> Exercise directions: Your answer must consist of the lines running from the one that holds "The width and height of the screenshot is (777, 778)." to the end of the data, copied exactly.

> Excerpted data:
:::::

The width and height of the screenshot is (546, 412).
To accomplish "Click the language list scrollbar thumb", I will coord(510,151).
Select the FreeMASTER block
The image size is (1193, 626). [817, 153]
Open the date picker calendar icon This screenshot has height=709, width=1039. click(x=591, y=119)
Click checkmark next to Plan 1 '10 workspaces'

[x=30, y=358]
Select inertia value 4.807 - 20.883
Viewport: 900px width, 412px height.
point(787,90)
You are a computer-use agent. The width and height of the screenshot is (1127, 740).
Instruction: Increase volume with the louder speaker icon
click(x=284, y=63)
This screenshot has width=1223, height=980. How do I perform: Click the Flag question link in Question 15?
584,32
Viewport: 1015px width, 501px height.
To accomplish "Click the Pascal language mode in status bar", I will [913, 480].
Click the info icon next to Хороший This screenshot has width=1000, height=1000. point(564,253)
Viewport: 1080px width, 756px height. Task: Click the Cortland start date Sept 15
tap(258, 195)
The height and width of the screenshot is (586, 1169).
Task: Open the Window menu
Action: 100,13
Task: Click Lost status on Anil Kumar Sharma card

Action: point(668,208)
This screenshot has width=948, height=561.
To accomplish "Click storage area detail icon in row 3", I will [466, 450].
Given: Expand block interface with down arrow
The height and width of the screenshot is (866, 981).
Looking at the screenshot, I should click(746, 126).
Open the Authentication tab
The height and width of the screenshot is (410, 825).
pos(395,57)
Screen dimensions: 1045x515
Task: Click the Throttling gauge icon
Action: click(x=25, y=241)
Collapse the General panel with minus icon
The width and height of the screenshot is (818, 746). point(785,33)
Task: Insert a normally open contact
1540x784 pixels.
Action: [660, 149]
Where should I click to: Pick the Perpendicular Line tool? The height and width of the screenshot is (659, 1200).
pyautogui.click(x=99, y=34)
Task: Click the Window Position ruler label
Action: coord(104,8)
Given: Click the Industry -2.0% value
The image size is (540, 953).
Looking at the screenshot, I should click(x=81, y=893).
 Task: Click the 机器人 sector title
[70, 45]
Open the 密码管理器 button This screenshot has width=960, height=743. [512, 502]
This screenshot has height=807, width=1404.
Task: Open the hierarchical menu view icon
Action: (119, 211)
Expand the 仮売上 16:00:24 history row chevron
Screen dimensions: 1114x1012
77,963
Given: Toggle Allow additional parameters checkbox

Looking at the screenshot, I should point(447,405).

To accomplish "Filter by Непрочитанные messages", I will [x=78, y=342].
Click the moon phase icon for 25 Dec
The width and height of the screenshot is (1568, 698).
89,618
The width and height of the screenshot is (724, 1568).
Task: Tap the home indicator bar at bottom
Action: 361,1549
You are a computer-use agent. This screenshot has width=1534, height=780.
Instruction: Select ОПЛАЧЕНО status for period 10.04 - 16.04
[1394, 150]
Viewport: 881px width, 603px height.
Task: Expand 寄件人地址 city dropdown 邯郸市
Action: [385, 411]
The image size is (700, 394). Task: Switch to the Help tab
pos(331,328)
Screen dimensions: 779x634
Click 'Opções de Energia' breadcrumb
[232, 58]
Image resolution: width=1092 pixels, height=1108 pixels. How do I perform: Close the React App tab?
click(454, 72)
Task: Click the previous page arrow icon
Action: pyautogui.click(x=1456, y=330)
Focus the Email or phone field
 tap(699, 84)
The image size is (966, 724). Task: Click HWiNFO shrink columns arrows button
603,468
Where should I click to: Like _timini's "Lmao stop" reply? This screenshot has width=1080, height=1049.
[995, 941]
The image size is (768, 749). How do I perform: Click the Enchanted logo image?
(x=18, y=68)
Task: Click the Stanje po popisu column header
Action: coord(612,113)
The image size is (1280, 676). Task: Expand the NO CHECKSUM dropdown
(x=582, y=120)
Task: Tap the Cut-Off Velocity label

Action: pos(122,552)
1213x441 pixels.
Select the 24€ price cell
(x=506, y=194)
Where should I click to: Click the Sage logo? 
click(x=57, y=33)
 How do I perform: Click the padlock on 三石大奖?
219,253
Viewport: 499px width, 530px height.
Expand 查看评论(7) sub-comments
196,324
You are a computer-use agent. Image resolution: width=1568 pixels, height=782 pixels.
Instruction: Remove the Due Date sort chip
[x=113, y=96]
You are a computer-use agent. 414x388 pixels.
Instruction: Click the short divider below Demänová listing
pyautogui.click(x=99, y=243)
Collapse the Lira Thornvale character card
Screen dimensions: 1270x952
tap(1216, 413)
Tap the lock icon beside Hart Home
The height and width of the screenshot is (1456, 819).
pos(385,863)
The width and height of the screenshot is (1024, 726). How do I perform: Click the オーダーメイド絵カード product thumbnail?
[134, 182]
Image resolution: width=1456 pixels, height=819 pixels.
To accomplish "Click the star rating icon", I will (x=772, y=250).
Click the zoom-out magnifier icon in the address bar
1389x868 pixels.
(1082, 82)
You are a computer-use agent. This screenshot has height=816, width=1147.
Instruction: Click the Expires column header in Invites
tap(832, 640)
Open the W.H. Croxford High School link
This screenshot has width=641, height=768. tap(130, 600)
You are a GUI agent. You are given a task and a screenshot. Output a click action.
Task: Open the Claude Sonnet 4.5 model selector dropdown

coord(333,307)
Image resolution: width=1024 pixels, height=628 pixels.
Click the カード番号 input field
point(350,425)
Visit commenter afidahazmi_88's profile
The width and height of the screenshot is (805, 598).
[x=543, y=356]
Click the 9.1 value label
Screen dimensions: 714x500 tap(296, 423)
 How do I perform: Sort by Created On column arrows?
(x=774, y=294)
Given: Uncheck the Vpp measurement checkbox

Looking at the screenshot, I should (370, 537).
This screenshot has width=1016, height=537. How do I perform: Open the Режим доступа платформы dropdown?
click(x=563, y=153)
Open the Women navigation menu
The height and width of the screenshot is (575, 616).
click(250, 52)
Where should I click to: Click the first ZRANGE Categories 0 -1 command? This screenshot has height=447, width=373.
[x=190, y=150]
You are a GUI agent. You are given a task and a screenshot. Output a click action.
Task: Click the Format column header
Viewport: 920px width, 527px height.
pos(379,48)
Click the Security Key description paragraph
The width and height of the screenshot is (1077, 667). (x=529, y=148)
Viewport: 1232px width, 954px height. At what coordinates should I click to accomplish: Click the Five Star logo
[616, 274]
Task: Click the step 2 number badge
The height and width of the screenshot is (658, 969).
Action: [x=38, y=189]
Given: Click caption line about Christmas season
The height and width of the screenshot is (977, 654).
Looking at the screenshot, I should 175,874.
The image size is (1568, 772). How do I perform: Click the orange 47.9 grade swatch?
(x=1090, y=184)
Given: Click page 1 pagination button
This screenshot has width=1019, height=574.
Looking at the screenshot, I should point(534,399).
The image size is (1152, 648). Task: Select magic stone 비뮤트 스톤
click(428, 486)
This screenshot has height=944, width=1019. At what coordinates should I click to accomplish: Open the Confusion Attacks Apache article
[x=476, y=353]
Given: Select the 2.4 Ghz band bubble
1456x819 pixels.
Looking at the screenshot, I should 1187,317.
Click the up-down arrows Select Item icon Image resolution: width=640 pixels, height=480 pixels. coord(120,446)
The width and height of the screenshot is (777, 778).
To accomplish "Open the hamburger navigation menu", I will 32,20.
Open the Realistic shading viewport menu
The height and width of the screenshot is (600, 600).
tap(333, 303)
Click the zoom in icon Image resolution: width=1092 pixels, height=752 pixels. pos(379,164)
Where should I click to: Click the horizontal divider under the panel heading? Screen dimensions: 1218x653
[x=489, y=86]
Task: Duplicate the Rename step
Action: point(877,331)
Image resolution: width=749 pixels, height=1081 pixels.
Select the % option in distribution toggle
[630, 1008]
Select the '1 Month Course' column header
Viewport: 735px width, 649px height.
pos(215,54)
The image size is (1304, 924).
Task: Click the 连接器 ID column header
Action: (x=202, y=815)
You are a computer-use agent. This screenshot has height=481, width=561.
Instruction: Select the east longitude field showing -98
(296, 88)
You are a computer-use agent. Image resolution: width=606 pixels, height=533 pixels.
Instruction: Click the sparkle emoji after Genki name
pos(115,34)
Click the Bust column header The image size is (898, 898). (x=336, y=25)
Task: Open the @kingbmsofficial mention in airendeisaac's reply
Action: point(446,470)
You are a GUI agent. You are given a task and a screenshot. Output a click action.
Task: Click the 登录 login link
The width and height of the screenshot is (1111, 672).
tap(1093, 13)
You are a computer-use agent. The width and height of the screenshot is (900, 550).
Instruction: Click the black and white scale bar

:::::

> Completed exercise:
The width and height of the screenshot is (777, 778).
To accomplish "Open the hamburger navigation menu", I will 32,20.
Open the Realistic shading viewport menu
The height and width of the screenshot is (600, 600).
tap(333, 303)
Click the zoom in icon Image resolution: width=1092 pixels, height=752 pixels. pos(379,164)
Where should I click to: Click the horizontal divider under the panel heading? Screen dimensions: 1218x653
[x=489, y=86]
Task: Duplicate the Rename step
Action: point(877,331)
Image resolution: width=749 pixels, height=1081 pixels.
Select the % option in distribution toggle
[630, 1008]
Select the '1 Month Course' column header
Viewport: 735px width, 649px height.
pos(215,54)
The image size is (1304, 924).
Task: Click the 连接器 ID column header
Action: (x=202, y=815)
You are a computer-use agent. This screenshot has height=481, width=561.
Instruction: Select the east longitude field showing -98
(296, 88)
You are a computer-use agent. Image resolution: width=606 pixels, height=533 pixels.
Instruction: Click the sparkle emoji after Genki name
pos(115,34)
Click the Bust column header The image size is (898, 898). (x=336, y=25)
Task: Open the @kingbmsofficial mention in airendeisaac's reply
Action: point(446,470)
You are a GUI agent. You are given a task and a screenshot. Output a click action.
Task: Click the 登录 login link
The width and height of the screenshot is (1111, 672).
tap(1093, 13)
You are a computer-use agent. The width and height of the screenshot is (900, 550).
Instruction: Click the black and white scale bar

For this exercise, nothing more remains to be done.